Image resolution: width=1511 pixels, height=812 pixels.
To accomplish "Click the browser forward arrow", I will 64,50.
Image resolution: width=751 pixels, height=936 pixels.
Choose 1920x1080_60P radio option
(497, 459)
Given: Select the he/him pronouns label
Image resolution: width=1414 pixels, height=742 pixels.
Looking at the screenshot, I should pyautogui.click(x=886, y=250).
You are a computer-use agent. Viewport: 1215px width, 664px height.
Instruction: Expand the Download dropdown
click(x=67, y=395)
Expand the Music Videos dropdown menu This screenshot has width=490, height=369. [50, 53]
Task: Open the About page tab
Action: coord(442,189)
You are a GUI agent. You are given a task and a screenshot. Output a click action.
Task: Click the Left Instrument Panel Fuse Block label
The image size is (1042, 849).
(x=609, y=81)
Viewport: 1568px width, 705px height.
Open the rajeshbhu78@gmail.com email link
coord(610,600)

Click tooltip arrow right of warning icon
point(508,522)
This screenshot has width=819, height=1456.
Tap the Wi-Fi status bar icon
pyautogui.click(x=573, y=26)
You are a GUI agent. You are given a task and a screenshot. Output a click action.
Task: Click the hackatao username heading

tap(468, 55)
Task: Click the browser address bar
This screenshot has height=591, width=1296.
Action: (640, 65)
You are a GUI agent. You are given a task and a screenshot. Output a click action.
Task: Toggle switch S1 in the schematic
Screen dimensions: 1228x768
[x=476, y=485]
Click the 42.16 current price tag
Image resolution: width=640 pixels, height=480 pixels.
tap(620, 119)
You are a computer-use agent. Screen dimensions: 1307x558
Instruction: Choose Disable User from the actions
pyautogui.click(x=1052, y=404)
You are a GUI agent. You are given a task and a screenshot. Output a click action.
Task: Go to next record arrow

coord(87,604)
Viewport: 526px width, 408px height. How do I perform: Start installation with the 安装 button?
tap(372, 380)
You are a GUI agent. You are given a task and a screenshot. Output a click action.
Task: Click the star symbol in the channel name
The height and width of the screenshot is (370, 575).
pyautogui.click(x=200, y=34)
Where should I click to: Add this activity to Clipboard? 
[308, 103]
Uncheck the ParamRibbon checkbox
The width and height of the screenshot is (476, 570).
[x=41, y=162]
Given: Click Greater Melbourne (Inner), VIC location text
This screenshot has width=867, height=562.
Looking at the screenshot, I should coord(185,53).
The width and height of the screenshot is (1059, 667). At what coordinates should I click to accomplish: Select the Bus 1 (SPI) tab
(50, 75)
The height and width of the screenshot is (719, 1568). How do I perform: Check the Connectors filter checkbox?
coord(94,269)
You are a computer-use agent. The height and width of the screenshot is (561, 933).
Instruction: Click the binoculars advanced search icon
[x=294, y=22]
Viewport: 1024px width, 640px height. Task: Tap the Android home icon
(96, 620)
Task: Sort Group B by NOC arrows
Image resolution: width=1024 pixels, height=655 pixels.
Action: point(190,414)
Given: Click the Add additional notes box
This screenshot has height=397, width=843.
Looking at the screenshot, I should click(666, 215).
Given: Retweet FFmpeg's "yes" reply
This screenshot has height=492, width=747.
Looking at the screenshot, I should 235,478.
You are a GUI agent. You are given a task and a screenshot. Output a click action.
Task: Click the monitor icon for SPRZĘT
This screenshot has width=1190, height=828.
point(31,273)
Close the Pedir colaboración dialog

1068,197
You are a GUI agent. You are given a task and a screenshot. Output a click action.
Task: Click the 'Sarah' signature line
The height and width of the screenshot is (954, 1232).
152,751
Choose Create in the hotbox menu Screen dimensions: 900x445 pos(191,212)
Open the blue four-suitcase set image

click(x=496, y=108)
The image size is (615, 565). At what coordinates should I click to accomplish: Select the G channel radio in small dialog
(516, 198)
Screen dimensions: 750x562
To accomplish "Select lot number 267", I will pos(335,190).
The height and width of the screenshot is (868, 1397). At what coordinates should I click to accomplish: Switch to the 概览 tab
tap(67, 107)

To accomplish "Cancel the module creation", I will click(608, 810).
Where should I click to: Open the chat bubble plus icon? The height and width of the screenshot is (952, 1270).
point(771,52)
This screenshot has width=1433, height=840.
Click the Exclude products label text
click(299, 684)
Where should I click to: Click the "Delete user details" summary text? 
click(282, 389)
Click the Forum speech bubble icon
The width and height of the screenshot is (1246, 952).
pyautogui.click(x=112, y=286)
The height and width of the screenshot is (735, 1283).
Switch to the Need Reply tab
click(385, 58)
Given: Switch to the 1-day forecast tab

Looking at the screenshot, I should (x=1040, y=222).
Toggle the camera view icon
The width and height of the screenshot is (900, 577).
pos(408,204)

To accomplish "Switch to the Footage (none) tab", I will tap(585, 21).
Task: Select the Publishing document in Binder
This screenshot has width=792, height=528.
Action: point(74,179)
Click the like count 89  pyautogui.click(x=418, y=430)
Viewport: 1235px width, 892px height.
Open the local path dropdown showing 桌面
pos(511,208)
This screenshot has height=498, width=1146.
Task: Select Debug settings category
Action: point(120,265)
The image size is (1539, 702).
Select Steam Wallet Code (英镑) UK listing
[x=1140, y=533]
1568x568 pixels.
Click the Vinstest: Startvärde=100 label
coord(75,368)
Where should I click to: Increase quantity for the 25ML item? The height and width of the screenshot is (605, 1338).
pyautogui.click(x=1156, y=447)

● ● ● ●

EXERCISE:
Every line that contains the string "Toggle" should be returned from the data.

EXERCISE RESULT:
Task: Toggle switch S1 in the schematic
Toggle the camera view icon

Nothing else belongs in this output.